- Born: 1940 Los Angeles
- Died: May 27, 2022 (aged 81–82)
- Occupation: Historian

= Neal Salisbury =

American historian

Neal Salisbury (1940–2022) was an American historian and university professor. He specialized in Native American history.

== Biography ==
Neal Salisbury was born in 1940 in Los Angeles.
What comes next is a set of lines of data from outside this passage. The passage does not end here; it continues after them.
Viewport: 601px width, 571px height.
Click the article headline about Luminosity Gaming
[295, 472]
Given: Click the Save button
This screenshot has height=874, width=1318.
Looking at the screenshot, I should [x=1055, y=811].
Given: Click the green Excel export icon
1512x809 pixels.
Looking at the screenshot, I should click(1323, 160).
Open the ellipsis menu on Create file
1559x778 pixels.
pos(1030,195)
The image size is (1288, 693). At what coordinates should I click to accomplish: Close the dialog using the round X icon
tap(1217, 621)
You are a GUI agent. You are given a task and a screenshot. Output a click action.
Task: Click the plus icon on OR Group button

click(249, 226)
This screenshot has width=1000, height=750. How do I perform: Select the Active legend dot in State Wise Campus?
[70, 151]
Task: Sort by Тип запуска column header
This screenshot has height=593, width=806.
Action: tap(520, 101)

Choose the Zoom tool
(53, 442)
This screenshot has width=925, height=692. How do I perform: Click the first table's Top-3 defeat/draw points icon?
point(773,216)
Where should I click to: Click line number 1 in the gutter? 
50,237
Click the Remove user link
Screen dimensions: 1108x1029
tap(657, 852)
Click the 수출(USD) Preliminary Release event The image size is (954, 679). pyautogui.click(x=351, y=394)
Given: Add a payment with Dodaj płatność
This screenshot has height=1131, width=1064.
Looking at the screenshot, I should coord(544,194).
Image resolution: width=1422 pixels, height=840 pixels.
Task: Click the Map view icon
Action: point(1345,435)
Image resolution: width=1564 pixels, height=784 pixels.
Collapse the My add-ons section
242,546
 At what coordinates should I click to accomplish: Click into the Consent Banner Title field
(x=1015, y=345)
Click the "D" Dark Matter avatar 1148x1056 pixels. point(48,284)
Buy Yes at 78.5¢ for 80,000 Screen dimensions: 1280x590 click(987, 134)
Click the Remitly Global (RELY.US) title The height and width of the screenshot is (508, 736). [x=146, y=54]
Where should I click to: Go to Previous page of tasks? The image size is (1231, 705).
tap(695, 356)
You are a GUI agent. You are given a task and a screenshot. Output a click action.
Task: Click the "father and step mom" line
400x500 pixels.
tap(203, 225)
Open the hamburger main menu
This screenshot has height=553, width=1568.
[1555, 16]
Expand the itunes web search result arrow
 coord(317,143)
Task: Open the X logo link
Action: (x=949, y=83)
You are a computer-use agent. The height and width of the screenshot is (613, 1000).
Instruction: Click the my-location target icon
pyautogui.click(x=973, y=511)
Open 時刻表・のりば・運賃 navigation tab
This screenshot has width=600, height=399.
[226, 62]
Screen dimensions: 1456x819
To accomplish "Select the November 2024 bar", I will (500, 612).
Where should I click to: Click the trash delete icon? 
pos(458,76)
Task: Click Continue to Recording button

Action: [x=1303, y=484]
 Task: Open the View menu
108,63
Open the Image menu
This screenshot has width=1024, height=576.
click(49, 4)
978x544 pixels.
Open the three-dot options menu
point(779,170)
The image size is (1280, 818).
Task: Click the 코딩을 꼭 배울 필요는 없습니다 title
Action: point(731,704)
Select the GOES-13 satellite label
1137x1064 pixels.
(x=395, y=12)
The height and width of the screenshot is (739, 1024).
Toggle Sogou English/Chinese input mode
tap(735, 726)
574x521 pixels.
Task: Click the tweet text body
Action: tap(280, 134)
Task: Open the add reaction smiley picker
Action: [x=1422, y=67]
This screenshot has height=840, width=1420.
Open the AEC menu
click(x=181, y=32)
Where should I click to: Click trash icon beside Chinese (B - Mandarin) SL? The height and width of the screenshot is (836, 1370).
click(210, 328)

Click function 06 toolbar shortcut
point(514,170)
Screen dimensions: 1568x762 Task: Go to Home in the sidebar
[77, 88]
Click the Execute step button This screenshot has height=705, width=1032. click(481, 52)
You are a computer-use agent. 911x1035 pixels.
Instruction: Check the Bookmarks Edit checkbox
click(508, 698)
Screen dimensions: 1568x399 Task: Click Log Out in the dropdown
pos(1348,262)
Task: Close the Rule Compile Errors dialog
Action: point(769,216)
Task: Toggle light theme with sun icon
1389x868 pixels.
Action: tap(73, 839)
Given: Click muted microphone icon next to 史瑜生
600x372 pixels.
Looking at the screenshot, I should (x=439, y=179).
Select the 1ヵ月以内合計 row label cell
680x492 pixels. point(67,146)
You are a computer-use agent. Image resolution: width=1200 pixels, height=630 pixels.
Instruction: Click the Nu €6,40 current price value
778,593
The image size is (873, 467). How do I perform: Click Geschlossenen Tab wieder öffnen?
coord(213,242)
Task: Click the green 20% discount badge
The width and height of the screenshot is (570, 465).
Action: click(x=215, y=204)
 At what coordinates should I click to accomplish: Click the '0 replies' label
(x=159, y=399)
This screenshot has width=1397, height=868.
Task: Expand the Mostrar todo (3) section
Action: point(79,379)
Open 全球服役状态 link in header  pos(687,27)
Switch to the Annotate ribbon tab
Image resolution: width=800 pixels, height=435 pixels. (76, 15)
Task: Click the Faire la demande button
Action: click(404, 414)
He was married to Dana Wallach Salisbury and had one daughter.

== Education ==
He completed his bachelor's and master's degree from UCLA. He studied under Gary Nash who convinced him to become a historian.

== Career ==
He served as the Barbara Richmond 1940 Professor Emeritus in the Social Sciences at Smith College from 1973 to 2014.

== Death ==
Salisbury died on May 27, 2022.

== Awards ==
He has been awarded fellowships by the Smithsonian Institution, the Newberry Library, the National Endowment for the Humanities, the Charles Warren Center at Harvard, the National Humanities Center, the American Antiquarian Society, and the American Council of Learned Societies.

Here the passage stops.